Matt Lewis

Personal information
- Full name: Matthew Lewis
- Date of birth: August 1, 1996 (age 30)
- Place of birth: Kansas City, Missouri, United States
- Height: 1.88 m (6 ft 2 in)
- Position: Defender

Youth career
- 2013–2014: Sporting Kansas City

College career
- Years: Team / Apps / (Gls)
- 2014–2017: Fordham Rams / 84 / (5)

Senior career*
- Years: Team / Apps / (Gls)
- 2018: Sporting Kansas City / 0 / (0)
- 2018: → Swope Park Rangers (loan) / 4 / (0)
- 2018: Swope Park Rangers / 8 / (0)
- 2019: New York Cosmos B / 12 / (0)
- 2019–2022: Kansas City Comets (indoor) / 25 / (10)
- 2020: New York Cosmos / 8 / (1)
- 2020: → Detroit City (loan) / 1 / (1)
- 2021–2024: Detroit City / 60 / (3)
- 2021: → El Paso Locomotive (loan) / 0 / (0)

= Matt Lewis (soccer) =

American soccer player (born 1996)

Matthew Lewis (born August 1, 1996) is an American former soccer player.

==Career==

===Youth and college===
Lewis played four years of college soccer at Fordham University between 2014 and 2017. During his time with the Rams, Lewis tallied five goals and five assists across 84 appearances.

===Professional===
On January 22, 2018, Lewis signed a homegrown player contract with MLS side Sporting Kansas City. He made his professional debut on March 17, 2018, for Sporting Kansas City's United Soccer League affiliate Swope Park Rangers, appearing as a 30th-minute substitute during a 4–3 win over Reno 1868.
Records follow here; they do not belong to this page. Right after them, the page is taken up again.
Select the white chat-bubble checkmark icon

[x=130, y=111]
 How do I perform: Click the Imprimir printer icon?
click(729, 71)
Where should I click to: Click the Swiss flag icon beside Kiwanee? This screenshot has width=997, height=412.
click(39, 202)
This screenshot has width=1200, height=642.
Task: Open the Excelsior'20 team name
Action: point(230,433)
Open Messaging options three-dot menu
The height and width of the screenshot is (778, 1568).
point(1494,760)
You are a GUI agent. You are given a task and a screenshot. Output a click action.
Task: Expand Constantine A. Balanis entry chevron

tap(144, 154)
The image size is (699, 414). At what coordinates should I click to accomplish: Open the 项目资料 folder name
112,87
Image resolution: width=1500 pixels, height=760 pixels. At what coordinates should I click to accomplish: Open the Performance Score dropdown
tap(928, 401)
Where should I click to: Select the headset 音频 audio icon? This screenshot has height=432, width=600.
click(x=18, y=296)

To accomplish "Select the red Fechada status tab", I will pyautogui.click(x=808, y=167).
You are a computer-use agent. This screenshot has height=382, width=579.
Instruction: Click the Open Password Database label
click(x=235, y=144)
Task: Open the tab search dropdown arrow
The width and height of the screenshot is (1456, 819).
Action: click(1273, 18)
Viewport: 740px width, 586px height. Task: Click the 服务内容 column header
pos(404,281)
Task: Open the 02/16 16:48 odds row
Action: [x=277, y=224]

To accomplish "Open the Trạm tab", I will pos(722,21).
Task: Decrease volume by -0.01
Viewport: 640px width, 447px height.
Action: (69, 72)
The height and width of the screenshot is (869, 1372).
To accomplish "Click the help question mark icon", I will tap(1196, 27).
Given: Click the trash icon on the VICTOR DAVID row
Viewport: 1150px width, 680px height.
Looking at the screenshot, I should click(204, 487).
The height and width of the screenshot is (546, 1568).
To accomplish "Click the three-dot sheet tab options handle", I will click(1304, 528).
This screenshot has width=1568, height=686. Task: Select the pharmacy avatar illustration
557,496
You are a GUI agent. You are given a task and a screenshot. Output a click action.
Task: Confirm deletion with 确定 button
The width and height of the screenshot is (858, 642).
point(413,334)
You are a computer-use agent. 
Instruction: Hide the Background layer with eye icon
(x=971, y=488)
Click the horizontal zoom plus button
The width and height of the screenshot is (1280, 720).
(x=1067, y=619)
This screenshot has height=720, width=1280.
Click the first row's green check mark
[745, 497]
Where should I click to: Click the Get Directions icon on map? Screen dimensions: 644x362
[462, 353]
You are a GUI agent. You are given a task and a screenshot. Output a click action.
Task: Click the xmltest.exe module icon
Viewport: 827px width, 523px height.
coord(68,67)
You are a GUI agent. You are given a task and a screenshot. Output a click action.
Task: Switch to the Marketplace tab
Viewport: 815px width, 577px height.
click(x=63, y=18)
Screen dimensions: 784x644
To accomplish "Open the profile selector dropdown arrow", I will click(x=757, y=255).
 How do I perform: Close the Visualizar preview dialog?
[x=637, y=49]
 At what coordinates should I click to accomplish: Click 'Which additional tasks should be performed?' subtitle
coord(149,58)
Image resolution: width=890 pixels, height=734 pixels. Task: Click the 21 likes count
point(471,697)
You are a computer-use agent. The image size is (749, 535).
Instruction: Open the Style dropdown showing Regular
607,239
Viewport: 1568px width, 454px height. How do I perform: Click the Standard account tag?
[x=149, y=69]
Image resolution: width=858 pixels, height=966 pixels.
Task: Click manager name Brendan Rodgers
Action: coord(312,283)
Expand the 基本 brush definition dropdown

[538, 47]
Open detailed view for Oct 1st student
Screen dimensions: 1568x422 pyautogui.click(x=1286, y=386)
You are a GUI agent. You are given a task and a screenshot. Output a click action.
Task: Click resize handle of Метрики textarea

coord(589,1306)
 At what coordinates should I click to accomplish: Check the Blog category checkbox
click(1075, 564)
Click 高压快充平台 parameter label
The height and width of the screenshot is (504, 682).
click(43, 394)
On June 27, 2018, Lewis moved permanently from Sporting Kansas City to their USL affiliate Swope Park Rangers.

Lewis was released by Swope Park on December 3, 2018.

After playing with the New York Cosmos B in 2019, Lewis returned to Kansas City by signing with the Major Arena Soccer League's Kansas City Comets. In 2020, Lewis signed with the New York Cosmos first team and was immediately loaned to Detroit City FC.

On July 23, 2021, Lewis signed on a short-term loan with USL Championship side El Paso Locomotive and returned to Detroit City on August 1, 2021.

After three seasons with Detroit, Lewis announced his retirement from playing professional soccer on March 11, 2024.